A method is provided for collecting analytics information when a request is received by a RR. In one embodiment, the analytics information is gleaned from only a request uniform resource identifier (URI) in the request. In another embodiment, additional augmented analytics information may be included in the request either by the client issuing the request or by an intermediate network node that has proxied the request. In one embodiment, the augmented analytics information is specified in proprietary HTTP header fields.
Content request URIs point to individual content files, but analytics may require aggregation at less granular levels. In one embodiment, analytics to be collected are defined by an external content management system (CMS) which specifies URL prefixes identifying content assets and individual content files from which they are composed. In one embodiment, the CMS provides other metadata describing the content asset to indicate what type of analytics to record. In one embodiment, HTTP Live Streaming (HLS) content parameters may be specified such that the content asset is understood to be streaming video and that video playback analytics apply. In another embodiment, Web page content parameters may be specified such that the content asset is understood to be a Web site and that impression and click through analytics apply.

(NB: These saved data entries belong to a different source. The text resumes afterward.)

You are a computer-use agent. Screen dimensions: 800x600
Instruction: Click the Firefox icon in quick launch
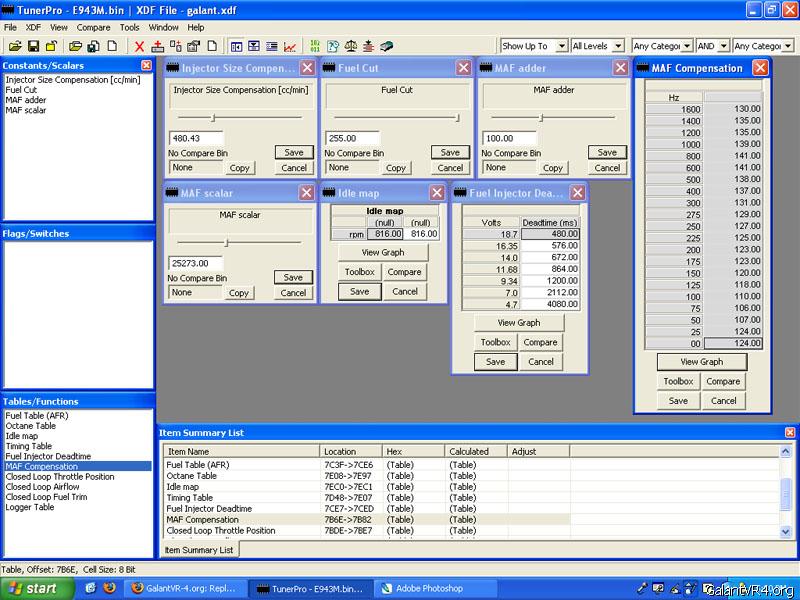tap(109, 588)
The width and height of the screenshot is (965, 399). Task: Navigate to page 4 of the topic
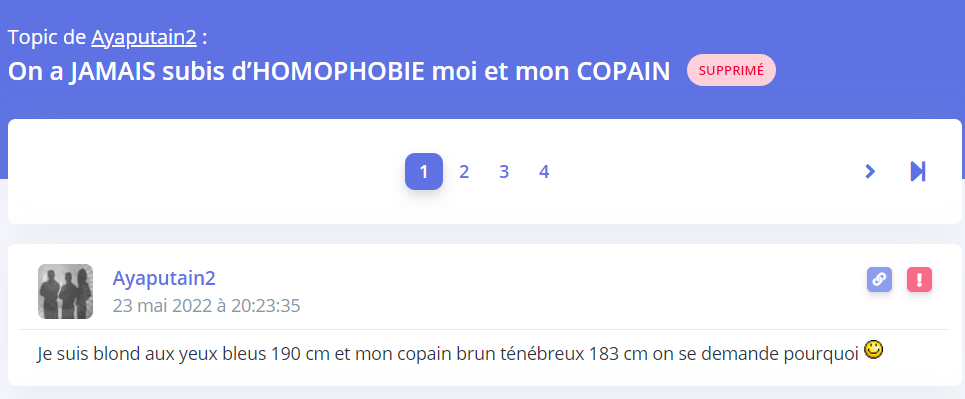[544, 171]
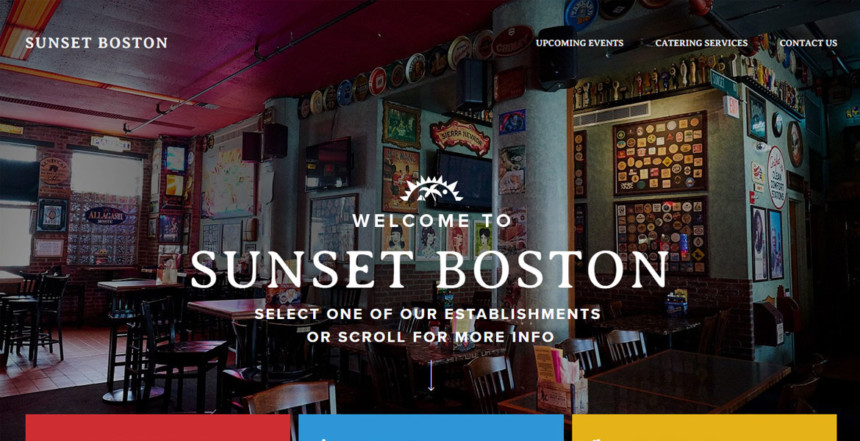This screenshot has height=441, width=860.
Task: Click the lower framed coaster collection board
Action: point(661,237)
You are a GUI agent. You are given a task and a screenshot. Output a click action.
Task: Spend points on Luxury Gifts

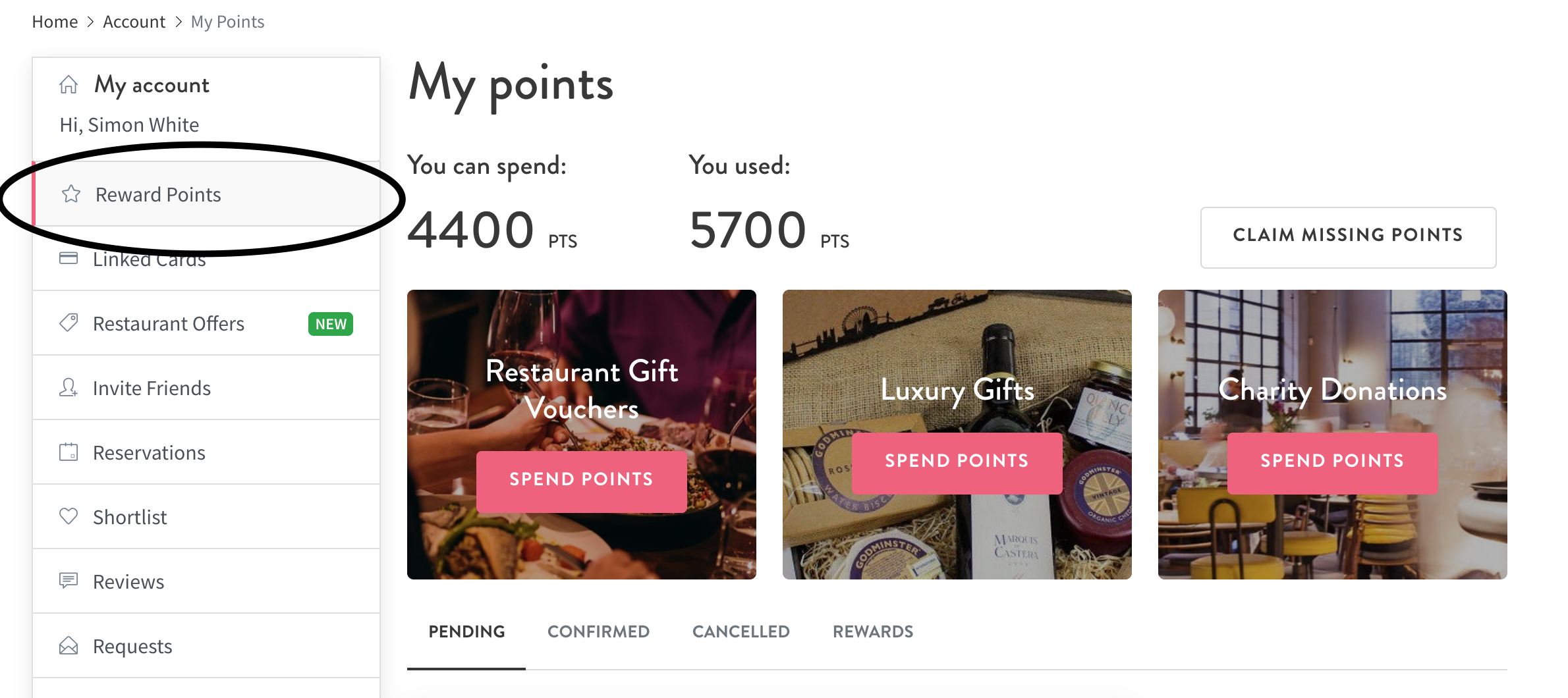pos(957,462)
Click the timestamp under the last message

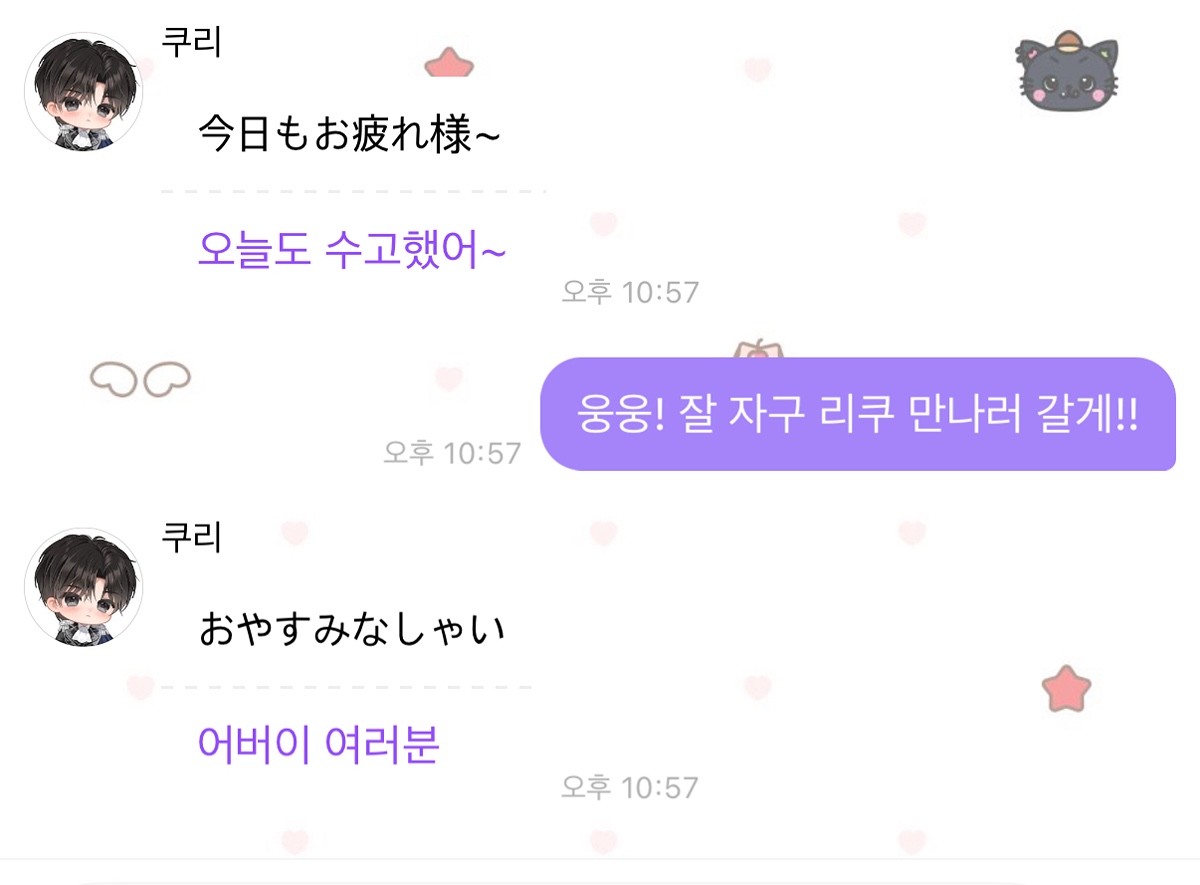click(629, 787)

Analytics may be associated with specific sessions of content use or access. In one embodiment, session information is inferred from temporal proximity of requests for a given content asset from a given client. In one embodiment, clients are identified by source IP address. In another embodiment, clients are identified by HTTP cookie headers. In another embodiment, clients are identified by proprietary HTTP headers inserted by the client. In one embodiment, content assets are defined by longest URI prefix match. In one embodiment, temporal proximity is defined base on the content asset metadata. In one embodiment, HLS content parameters include the target segment duration, and the session-defining temporal proximity is a multiple N*S, where N is a segment count (e.g., 6) and S is the segment duration. In another embodiment, Web page content parameters include session cookie information corresponding to separate login sessions.
In one embodiment, analytics information is aggregated on a per-content asset, per-client, per-session basis and stored in persistent storage. In one embodiment, the persistent storage is local storage such as a local disk. In another embodiment, the persistent storage is an external, remote storage device. In another embodiment, the analytics information is exported to a third party analytics processing engine (APE).
In one embodiment, a requested content file may reside in multiple locations. An optimal target location is selected to redirect the request to. In one embodiment, the target location is selected based on a round robin or weighted round robin scheme to evenly distribute load among surrogates. In another embodiment, location information supplied by the client is used to select the surrogate closest to the requesting client. In one embodiment, the request is redirected to the target location using HTTP redirects. In another embodiment, the request is transparently proxied to the target location.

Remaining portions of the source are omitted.